▶ About this exercise
Repeat the whole listing word for word, skipping pictures.

▶ Material provided
============================================================
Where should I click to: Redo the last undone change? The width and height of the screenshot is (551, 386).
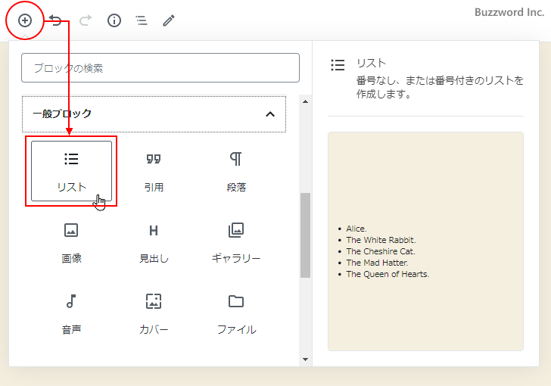(85, 20)
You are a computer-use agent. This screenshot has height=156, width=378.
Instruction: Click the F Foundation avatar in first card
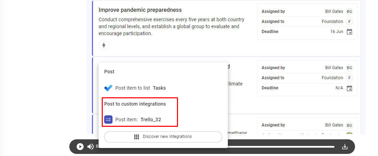349,22
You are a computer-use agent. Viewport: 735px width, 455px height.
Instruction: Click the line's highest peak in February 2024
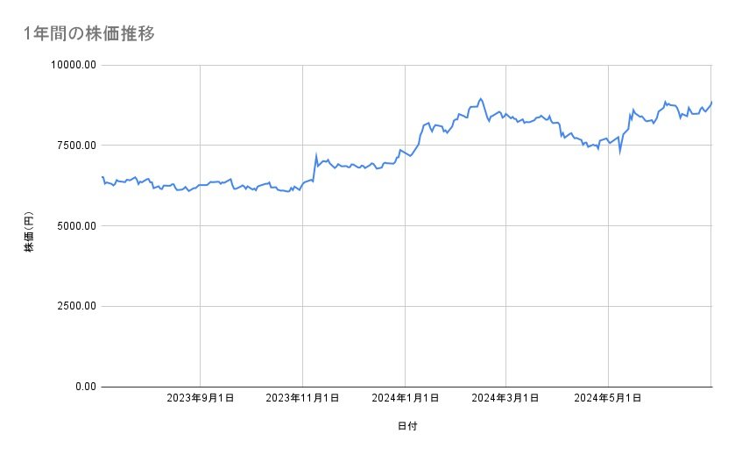[x=481, y=98]
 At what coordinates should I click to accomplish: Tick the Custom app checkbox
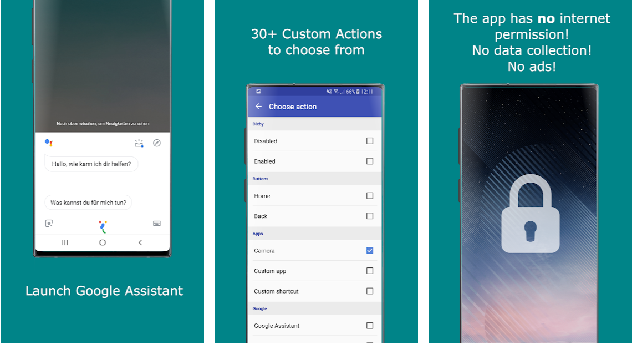pyautogui.click(x=370, y=271)
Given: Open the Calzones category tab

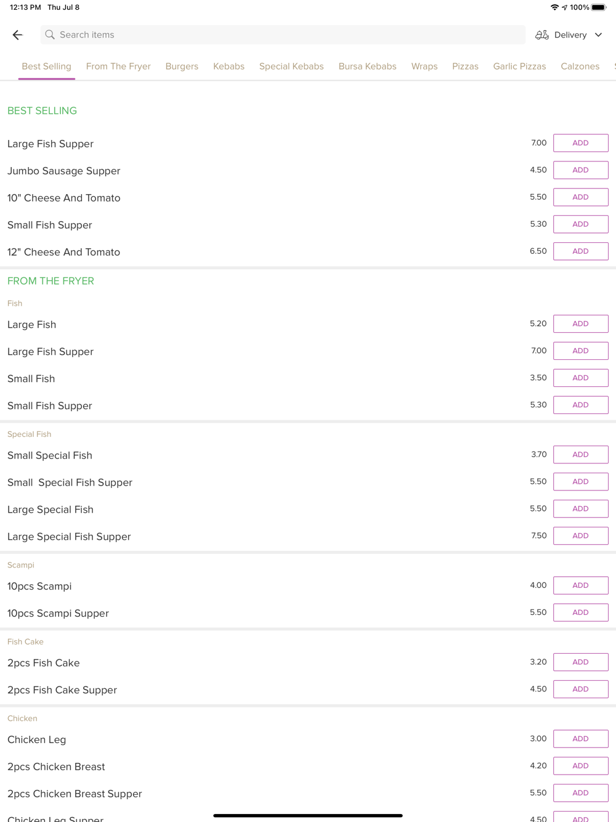Looking at the screenshot, I should (580, 67).
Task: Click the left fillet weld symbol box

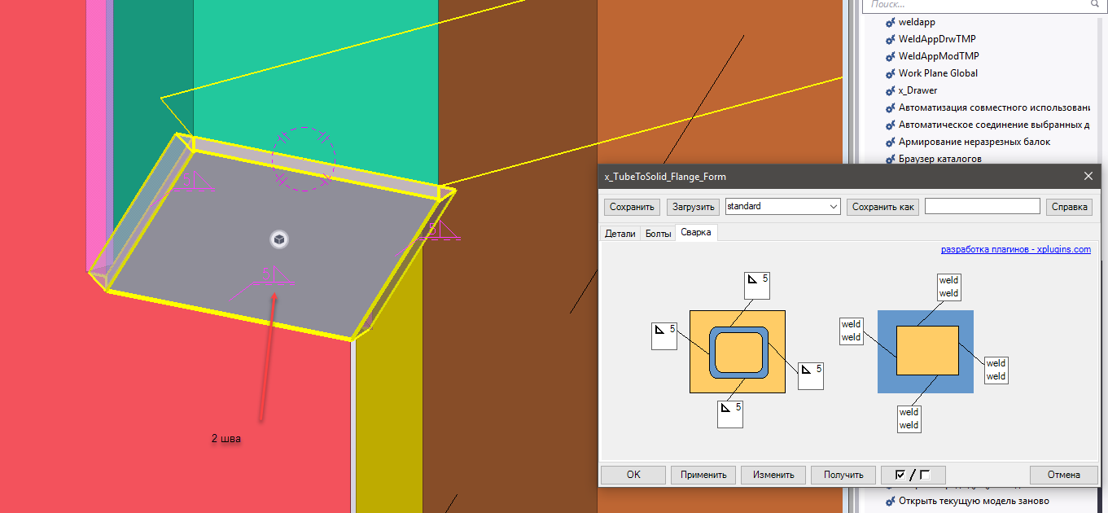Action: click(663, 335)
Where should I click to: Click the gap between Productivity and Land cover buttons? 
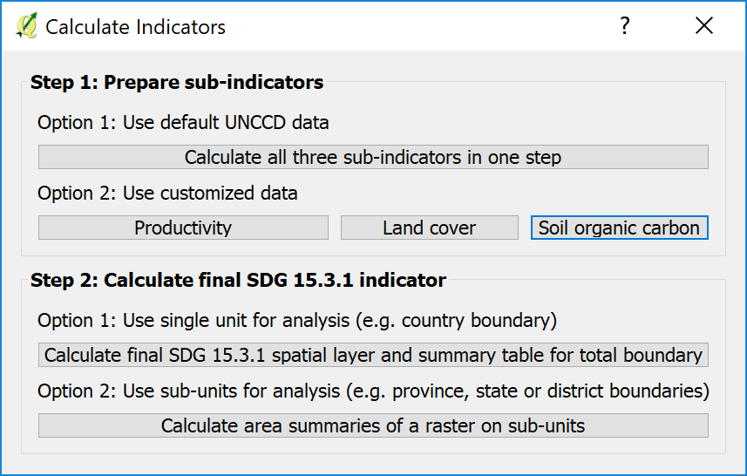click(335, 228)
============================================================
▶ Answer to the exercise
Where should I click to: Redo the last undone change? The width and height of the screenshot is (551, 386).
(85, 20)
You are a computer-use agent. This screenshot has height=156, width=378.
Instruction: Click the F Foundation avatar in first card
349,22
You are a computer-use agent. Viewport: 735px width, 455px height.
Instruction: Click the line's highest peak in February 2024
[x=481, y=98]
 At what coordinates should I click to accomplish: Tick the Custom app checkbox
pyautogui.click(x=370, y=271)
Given: Open the Calzones category tab

Looking at the screenshot, I should (580, 67).
Task: Click the left fillet weld symbol box

Action: click(663, 335)
Where should I click to: Click the gap between Productivity and Land cover buttons? 
click(335, 228)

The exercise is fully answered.